Getting to know the



Clarissa has a good homelife on the surface. Despite her loving family, there’s a history of addiction and abuse that can sometimes lead this proud outsider into unpleasant situations.


Crista’s complicated relationship with her estranged mother set the stage for a life fraught with doubt and low self-esteem. Living with her nurturing Auntie Karen, Crista is inspired by her interaction with Tara to see something worthwhile in herself for the first time in her life.

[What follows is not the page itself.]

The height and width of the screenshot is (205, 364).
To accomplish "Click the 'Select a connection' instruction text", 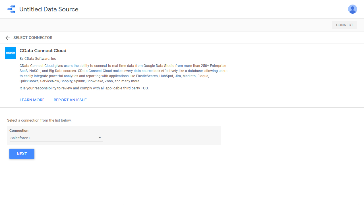I will (39, 120).
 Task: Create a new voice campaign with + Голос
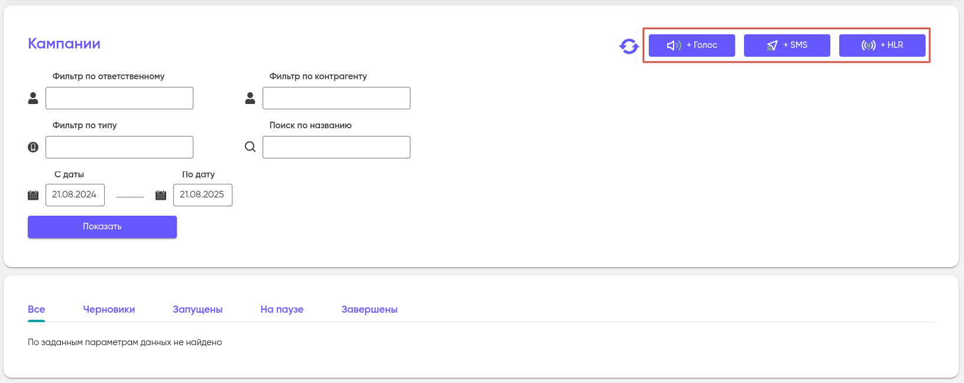691,46
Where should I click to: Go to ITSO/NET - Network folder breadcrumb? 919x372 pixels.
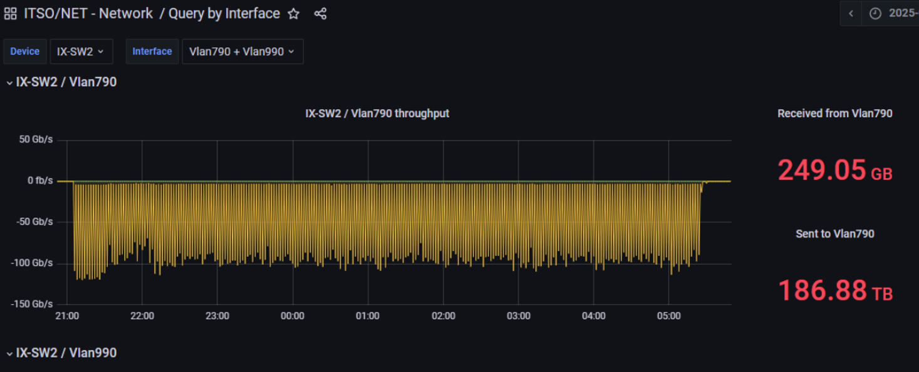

Jessie was taken from the horrific circumstances of her family and placed in the foster care system. Her inability to process her history manifests itself in bad behavior like running away, which only feeds the cycle of being bounced from foster home to foster home.


Jenny is a cautionary example of how an unhealthy home containing a drug-abusing mother who spends time with questionable boyfriends can lead a young woman down a bad path. When her mom isn’t doing drugs with her, Jenny is too often left to her own devices with no clear outlet as to how she should deal with her frustrations. 

Rachel D.

Rachel D. has the expected difficulty of navigating life as a teenage girl, and it’s only compounded by needing to help care for her sick mother while she tries to deal with her own bipolar disorder. On top of it all, the young woman has been diagnosed with PTSD that developed in response to past abuse.


Rhocia is a well-rounded, overachieving child of immigrants who presents a carefree air while silently enduring her father’s battle with cancer that lingers like a dark cloud over her family.


Reanna chose to get her and her little sister into foster care after encountering another used needle at her family home. Watching how much difficulty her beloved sibling has in their new situation fills Reanna with a deep sense of responsibility and remorse.

Rachel M.

Rachel M. is equal parts a music-loving tomboy and a confused child of divorce who feels a sense of shame for living with more means and better opportunities than most of the girls around her.


Teara, with the help of her sister Latrice, cares for their five younger siblings while their mother deals with legal troubles. This outgoing teen hopes to get into cosmetology.


Latrice, the quiet sister of Teara, dreams of getting into nursing but sometimes finds her focus affected by living in an active home that’s been raided by the police for suspected illegal activity.


Pearl is smart, funny, and seemingly self-assured, but she feels regret after speaking out against her father in a way that got her placed in foster care. Now all she wants is to be reunited with him, against the advice of the social workers looking after her. It’s a desire that led her to recant her previous allegations of physical abuse.


Larissa and her sister Anoela are impacted very differently by being in foster care. Anoela tries her best to adapt, but Larissa wants to be returned to their parents so badly that she repeatedly acts out in hopes of making it happen.


Anoela is as different from her sister Larissa as their dream jobs are…Larissa wants to become a vet while Anoela hopes to go into acting. Whenever Larissa misbehaves, the sisters are placed with a new family, and Anoela is one step further from finding her forever home.


Anna has been adopted by a family that’s supportive of her love for acting, but tensions arise when they see her behaving in what they consider to be a “lower class” fashion, similar to her classmates from different racial backgrounds.


Breanna had a rough go of it in foster care, but now that her mom has cleaned herself up, the reunited pair is hopeful they’ll find peace in a new community that won’t discriminate against them being a multiracial family.


Erica has a loving family and a deep appreciation for writing and acting, with most of her time and energy being directed at her boyfriend. As a young 14-year-old dating a mature 17-year-old, her relationship might fasttrack her into adulthood.


Madison was taken from her neglectful, drug-using parents and placed with a foster family. While she claims to be certain that she wants to become a teacher, her non-existent self-confidence makes it unclear if she will be able to take any steps in a positive direction.


In June 2007, filmmaker Tara Veneruso provided a summer filmmaking camp for girls ages 11-15. The girls came from the inner city and the suburbs, the foster care and legal systems, and the metropolitan and rural areas of Missouri. Ten years later, in 2017, Tara organized a reunion.